DETAILED DESCRIPTION
[0056] The present invention will be further described below in
connection with the accompanying drawings and embodiments.
[0057] As shown in FIG. 12, a high-strength confined concrete
support system for an underground work tunnel comprises multiple
confined concrete arches, bolts and cables, and a prestressed steel
strand backfilling system. The confined concrete arches form an
internal bearing layer of the support system. The bolts and the
cables form an external bearing layer of the support system. The
bolts and the cables are embedded into the surrounding rock. A
filling material is injected between the arches and the surrounding
rock to form an intermediate bearing structure layer. The arches
are connected with the bolts and the cables by prestressed steel
strands with a preload applied. The confined concrete arches
support the surrounding rock of the tunnel and are sequentially
arranged along the tunnel. Ribbed slabs are welded at both inner
and outer sides of the arches and grouting holes and exhaust holes
in the arches are reinforce. Moreover, steel bars or steel plates
are welded at crucial load-carrying parts of the arches for
reinforcement. The adjacent confined concrete arches are connected
by a longitudinal connection structure. The support system is
provided with a plurality of layers of steel bar meshes on the
surrounding rock side and the tunnel side, and shotcrete layers are
sprayed on the support system and the steel bar meshes.

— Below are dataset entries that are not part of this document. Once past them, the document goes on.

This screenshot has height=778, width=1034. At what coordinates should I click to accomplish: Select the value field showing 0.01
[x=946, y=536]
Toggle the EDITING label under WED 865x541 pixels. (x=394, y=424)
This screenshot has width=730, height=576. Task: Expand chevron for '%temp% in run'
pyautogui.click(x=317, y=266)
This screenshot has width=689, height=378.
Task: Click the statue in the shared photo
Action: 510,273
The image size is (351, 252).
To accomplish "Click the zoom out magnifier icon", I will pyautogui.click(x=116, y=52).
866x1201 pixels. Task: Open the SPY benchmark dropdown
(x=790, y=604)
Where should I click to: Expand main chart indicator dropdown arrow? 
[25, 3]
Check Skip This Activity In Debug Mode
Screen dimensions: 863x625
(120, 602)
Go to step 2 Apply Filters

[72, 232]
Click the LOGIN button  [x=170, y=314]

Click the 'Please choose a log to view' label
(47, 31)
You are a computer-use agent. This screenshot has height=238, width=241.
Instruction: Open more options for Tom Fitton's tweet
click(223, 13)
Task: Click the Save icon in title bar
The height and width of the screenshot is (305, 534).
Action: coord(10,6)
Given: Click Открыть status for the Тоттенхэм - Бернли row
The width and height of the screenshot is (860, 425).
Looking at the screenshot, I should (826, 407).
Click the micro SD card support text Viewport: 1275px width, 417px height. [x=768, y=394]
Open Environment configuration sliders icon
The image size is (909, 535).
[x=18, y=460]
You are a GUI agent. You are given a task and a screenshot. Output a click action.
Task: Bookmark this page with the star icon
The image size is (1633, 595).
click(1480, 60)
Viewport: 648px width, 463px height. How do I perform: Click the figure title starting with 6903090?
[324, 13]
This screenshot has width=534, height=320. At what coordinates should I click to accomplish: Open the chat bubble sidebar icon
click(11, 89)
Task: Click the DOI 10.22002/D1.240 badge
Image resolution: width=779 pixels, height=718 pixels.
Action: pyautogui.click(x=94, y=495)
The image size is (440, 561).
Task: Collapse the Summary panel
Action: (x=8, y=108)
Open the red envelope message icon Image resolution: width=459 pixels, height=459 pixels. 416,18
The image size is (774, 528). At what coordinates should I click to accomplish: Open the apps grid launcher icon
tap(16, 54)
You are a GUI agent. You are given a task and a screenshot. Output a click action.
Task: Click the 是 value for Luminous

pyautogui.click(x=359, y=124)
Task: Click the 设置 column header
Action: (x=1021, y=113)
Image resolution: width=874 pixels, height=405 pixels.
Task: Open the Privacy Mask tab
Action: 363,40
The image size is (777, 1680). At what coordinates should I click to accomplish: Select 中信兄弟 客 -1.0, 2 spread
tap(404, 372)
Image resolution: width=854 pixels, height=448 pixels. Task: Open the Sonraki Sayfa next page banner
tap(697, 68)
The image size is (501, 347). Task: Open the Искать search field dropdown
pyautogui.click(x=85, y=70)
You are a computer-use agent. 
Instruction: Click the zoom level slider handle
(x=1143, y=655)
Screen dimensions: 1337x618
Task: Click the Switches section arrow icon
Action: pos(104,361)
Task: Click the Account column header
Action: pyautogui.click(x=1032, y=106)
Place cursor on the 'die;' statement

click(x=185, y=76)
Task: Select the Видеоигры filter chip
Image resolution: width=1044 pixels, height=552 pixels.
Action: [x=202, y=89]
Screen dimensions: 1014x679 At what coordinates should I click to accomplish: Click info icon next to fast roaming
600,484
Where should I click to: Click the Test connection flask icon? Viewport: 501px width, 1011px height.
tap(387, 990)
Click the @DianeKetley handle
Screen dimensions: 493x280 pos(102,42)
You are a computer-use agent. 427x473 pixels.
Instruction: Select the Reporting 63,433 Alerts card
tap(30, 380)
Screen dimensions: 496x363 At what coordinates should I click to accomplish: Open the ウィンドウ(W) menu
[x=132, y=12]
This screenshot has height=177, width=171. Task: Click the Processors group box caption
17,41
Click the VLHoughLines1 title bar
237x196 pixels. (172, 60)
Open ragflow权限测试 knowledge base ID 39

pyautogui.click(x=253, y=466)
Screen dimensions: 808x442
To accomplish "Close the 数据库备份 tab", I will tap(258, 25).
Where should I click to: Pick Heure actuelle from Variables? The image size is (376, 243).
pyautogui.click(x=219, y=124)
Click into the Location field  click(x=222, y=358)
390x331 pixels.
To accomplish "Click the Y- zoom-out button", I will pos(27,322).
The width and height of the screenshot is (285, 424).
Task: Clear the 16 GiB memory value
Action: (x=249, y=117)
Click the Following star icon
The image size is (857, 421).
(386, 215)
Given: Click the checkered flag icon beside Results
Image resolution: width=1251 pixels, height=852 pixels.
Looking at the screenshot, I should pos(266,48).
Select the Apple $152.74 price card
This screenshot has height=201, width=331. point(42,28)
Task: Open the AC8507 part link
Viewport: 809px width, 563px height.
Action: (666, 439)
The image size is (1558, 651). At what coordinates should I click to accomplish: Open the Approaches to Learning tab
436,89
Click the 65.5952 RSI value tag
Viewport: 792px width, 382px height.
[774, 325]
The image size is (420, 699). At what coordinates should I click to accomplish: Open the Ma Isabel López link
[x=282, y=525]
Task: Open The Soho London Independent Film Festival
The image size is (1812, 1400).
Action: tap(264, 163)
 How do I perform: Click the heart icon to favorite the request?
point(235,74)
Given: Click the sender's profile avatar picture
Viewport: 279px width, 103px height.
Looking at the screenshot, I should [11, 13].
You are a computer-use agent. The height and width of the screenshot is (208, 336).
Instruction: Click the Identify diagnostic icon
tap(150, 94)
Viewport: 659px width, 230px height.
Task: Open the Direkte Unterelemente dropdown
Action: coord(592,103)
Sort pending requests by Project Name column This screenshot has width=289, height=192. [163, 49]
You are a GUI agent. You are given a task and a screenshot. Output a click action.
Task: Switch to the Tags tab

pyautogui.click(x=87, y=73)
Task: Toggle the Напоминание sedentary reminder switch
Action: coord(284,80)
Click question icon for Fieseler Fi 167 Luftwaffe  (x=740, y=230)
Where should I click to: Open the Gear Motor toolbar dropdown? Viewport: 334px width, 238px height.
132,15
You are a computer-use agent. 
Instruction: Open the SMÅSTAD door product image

[0058] Each confined concrete arch is an arch bracket structured by
filling steel tubes with core concrete. The confined concrete
arches may have different section shapes due to the fact that
influencing factors such as lateral pressure coefficient, burial
depth and geological condition of the tunnel could be
different.
[0059] Preferably, the section may be square, circular, U-shaped,
or the like. A square section may have high inertia moment and good
anti-bending performance. A circular section steel tube may have a
good confinement effect on the core concrete with excellent axial
compressive performance. Tunnel section types to which the confined
concrete arches are applicable include a circular shape, an oval
shape, a vertical-wall semicircular shape, a U-shape, a
multi-center circular shape, and the like.
[0060] The bolts are high-strength bolts or grouted bolts, and the
cables are high-strength cables or grounded cables.
[0061] The prestressed steel strand system refers to that steel
strands for connecting the arches with the bolts and the cables
sequentially run through arch cable-passing holes and tray
cable-passing holes to form a similarly W-shaped continuous grid
between outer edges of the arches and the surface of the
surrounding rock, thereby connecting the arches with the bolts and
the cables. The steel strands may be selected from a plurality of
types with a diameter generally ranging from 4 mm to 10 mm, and
there may be a plurality of layouts of the steel strands without
being limited to the W-shape and Z-shape.
[0062] The filling material may be a concrete type material, and in
particular foam concrete and steel fiber reinforced concrete. By
backfilling, the characteristics of yielding and high strength are
realized with short initial setting time and high early strength.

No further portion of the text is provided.